Thirty-plus years later, a skull was found in the garage of a retired medical examiner who had passed away, along with 2 other skulls. The skulls were numbered, and they were able to trace them. It was discovered that one of the skulls was of the boy who had died in 1978. So authorities contacted the family and told them of the discovery, which of course devastated and horrified them. They never dreamed their loved one wasn't buried completely intact, missing what is obviously a very important part of his body. They ended up exhuming the boy's body and re-burying it, this time with his skull.
Afterwards, it was determined that what probably happened was that the medical examiner removed the skull during the autopsy and kept it - without permission from the family - because it made a good teaching tool the way the bullet hole had pierced it.

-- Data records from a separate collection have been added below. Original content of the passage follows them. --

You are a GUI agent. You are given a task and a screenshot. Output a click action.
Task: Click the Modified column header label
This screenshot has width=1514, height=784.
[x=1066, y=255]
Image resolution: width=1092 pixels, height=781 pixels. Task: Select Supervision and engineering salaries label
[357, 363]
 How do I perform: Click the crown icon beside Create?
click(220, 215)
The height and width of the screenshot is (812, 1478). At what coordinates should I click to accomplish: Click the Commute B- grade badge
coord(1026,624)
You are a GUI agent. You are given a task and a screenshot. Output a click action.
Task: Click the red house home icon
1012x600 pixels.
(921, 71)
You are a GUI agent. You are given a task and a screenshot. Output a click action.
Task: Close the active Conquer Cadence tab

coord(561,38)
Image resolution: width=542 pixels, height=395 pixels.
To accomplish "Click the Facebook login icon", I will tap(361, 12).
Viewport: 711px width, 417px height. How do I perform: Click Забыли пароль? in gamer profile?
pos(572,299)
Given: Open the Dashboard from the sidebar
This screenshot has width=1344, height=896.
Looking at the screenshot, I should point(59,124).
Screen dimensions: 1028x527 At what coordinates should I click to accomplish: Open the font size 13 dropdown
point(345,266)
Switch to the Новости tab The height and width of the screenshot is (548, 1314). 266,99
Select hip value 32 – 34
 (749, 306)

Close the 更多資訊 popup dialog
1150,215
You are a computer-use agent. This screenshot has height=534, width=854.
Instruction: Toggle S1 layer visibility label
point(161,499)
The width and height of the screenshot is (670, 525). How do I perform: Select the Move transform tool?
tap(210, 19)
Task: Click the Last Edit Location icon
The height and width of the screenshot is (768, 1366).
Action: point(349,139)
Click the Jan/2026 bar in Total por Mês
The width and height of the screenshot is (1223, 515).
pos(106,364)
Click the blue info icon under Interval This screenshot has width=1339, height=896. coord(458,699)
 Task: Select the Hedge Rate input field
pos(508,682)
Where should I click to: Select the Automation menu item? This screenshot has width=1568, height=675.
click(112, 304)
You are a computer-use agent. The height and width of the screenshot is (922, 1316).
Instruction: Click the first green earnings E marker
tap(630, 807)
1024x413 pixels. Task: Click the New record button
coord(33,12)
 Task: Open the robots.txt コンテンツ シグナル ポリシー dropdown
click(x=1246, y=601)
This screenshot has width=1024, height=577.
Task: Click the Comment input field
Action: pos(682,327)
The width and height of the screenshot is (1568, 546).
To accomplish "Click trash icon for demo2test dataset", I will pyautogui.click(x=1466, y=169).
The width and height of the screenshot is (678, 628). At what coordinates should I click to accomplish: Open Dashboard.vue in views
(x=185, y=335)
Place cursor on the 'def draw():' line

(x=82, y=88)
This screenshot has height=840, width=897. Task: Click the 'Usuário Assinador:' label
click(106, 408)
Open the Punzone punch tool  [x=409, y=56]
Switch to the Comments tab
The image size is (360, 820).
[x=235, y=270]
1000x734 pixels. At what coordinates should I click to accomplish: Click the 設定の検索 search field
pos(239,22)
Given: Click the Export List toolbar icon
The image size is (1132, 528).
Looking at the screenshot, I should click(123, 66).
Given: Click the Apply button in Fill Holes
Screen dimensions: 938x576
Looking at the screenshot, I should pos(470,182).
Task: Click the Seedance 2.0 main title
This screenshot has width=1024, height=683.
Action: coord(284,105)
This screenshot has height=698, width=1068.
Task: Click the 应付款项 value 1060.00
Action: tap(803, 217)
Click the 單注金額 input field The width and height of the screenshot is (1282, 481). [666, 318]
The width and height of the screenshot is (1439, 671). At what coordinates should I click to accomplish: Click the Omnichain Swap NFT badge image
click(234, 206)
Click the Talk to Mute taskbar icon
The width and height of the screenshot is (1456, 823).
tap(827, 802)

Then the remains were sealed in a casket, and of course no one after that point thought there was any reason to look at the remains. A funeral director was quoted in the news story as saying that back in the day, this type of body-part removal was not uncommon at all. After all, who would really know? And who would really care (or so they thought). The same funeral director was quoted as saying that these days something like that wouldn't happen without permission from the family, because there was more awareness and understanding of the grief process, etc.
I wouldn't be surprised if maybe something like this had happened in this case. After all, no one probably ever expected that the body would later be exhumed, so who would know? Very unfortunate. I feel for the family.